I think the LinkedIn one-click endorsements are awesome, one of the best social media tools in a long time – they are so easy to do and eventually you crowd-vote someones list of skills, so it’s pretty accurate in most cases.
But the recommendations are still valuable – I recommend (no pun intended) that you try this – write a spontaneous recommendation for someone you’re linked to from your past. It will surprise them and cause good will.
Here’s the exchange between Teo and me…
LINKEDIN RECOMMENDATIONS
Tom Nora has recommended your work as Silicon Valley Sales and Sales Management at Mentor Graphics.
Dear Teo,
I’ve written this recommendation of your work to share with other LinkedIn users.

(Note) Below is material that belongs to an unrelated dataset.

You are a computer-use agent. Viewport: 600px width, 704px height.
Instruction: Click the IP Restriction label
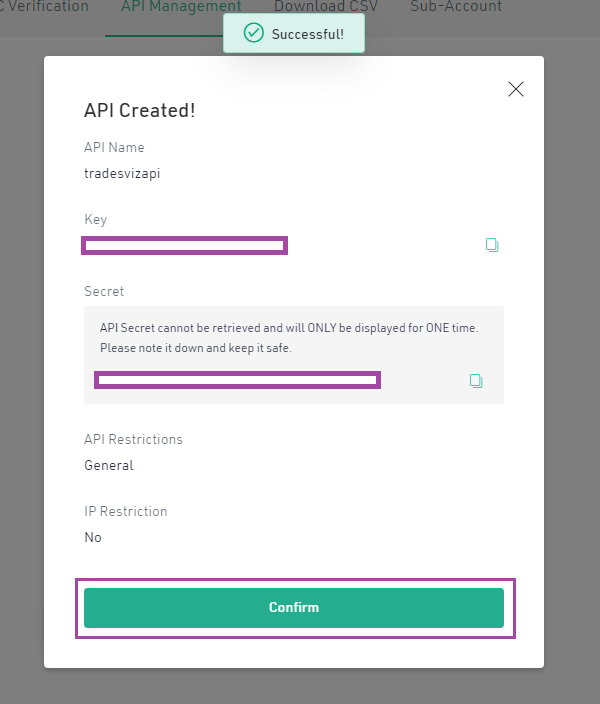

Details of the Recommendation: “Teo and I worked together for a brief time in Silicon Valley in 1987-88 and I’ve told this story many times over the past 20+ years:
I was managing a few account managers at Mentor Graphics, a fast growing high flyer in the EDA/CAE industry, we were #1 against several tough competitors – Daisy, Valid, the brand new Cadence, etc.
The problem was that in Silicon Valley we were losing to local favorites. In the middle of all this, Teo was amazing to watch – he exceeded his quotas every month and could predict almost to the dollar how much he would sell every month. Nobody else, including me, could even come close, or would want to make that commitment. He would get in his car and drive away then come back with a p.o. time after time. I still don’t know how he did it.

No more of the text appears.